--- EXERCISE ---
Nothing but a number is wanted here: the count of lines in the data holding the word "block".

--- Stored data entries ---

[Start of section]

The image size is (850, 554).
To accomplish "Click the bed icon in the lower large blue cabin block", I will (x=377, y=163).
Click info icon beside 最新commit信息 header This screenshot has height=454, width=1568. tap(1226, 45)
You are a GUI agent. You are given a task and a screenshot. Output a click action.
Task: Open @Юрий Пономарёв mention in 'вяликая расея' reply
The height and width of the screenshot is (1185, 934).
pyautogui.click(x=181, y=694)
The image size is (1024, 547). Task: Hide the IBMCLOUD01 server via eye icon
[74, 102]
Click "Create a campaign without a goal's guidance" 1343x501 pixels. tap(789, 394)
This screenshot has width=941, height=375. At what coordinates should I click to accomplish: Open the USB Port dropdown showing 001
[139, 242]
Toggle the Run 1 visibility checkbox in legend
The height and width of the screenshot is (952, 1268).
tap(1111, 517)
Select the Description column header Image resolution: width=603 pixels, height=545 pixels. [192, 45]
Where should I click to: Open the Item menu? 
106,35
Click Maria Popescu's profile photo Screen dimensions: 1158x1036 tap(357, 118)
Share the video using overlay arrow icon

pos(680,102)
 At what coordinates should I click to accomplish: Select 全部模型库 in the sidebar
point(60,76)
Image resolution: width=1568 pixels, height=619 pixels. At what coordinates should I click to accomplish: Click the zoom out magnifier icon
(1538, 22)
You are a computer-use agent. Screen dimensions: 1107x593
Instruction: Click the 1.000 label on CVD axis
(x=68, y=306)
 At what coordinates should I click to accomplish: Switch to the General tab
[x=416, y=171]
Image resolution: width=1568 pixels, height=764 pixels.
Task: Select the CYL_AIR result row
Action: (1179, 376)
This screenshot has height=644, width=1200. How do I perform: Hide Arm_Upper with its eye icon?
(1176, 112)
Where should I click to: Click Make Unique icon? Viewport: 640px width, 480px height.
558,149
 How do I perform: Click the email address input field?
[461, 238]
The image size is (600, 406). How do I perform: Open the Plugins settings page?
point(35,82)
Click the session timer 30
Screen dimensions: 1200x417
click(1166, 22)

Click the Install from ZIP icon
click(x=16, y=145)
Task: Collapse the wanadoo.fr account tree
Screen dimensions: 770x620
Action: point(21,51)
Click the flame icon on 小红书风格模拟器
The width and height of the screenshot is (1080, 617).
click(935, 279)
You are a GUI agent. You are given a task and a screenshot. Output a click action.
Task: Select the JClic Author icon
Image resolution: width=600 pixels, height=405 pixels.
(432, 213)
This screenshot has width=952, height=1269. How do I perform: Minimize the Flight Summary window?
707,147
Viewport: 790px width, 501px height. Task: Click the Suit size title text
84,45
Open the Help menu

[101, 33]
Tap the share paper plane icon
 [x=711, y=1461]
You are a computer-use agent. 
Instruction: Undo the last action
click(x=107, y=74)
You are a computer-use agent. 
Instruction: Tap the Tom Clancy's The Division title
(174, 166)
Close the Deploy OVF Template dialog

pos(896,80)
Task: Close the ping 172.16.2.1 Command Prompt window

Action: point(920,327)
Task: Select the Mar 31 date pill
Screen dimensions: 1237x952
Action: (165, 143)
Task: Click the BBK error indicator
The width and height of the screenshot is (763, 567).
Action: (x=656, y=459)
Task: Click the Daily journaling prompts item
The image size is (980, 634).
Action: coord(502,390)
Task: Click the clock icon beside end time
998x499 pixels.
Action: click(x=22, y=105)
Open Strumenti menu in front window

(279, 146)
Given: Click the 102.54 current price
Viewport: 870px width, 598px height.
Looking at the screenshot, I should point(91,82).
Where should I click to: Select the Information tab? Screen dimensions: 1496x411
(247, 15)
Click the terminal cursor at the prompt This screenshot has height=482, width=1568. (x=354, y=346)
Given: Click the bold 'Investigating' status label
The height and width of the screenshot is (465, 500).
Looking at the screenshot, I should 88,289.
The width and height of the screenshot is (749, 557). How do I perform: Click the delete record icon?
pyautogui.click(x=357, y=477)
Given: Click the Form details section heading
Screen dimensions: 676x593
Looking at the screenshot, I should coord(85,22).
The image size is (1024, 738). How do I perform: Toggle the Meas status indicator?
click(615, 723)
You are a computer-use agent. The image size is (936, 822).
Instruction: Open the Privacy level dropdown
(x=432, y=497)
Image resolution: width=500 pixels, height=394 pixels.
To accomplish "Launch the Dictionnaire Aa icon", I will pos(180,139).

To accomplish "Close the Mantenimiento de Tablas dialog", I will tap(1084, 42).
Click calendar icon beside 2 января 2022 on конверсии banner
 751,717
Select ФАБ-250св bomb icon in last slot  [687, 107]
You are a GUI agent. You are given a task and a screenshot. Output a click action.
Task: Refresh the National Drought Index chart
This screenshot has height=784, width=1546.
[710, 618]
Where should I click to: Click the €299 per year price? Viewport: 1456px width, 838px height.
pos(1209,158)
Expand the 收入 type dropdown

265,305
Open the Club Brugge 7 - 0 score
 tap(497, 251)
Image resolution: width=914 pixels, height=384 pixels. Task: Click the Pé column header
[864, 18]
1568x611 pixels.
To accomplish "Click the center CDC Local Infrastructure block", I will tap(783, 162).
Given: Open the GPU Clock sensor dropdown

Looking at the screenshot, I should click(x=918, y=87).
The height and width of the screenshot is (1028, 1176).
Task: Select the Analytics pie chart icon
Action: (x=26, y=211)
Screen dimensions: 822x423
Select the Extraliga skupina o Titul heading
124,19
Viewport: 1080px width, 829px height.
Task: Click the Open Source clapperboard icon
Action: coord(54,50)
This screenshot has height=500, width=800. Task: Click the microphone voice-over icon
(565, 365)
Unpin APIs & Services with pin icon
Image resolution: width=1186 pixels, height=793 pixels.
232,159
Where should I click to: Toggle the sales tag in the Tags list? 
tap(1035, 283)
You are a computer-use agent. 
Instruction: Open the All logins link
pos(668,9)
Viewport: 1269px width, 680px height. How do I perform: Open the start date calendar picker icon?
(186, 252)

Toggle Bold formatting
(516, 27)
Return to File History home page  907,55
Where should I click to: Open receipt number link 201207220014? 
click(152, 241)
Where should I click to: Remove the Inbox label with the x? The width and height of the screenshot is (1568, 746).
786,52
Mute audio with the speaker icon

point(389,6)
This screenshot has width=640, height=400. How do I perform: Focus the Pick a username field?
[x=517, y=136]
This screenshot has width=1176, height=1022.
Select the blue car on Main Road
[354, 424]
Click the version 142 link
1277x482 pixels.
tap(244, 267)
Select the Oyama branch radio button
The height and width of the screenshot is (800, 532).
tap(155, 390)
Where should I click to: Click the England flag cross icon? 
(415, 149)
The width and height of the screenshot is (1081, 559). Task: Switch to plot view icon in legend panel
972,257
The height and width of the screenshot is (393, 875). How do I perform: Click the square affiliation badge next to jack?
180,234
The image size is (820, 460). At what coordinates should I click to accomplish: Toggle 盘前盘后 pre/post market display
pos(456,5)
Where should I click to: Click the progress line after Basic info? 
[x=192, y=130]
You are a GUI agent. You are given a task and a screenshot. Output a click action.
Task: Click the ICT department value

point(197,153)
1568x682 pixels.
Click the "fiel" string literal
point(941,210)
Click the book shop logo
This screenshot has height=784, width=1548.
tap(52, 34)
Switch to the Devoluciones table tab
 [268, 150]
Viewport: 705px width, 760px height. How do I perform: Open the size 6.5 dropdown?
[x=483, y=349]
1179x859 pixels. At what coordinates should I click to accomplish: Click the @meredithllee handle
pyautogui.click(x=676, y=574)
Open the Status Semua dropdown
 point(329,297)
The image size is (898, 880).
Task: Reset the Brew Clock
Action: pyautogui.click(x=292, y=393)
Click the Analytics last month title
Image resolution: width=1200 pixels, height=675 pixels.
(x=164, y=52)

[End of section]

--- OUTPUT FOR THIS EXERCISE ---
2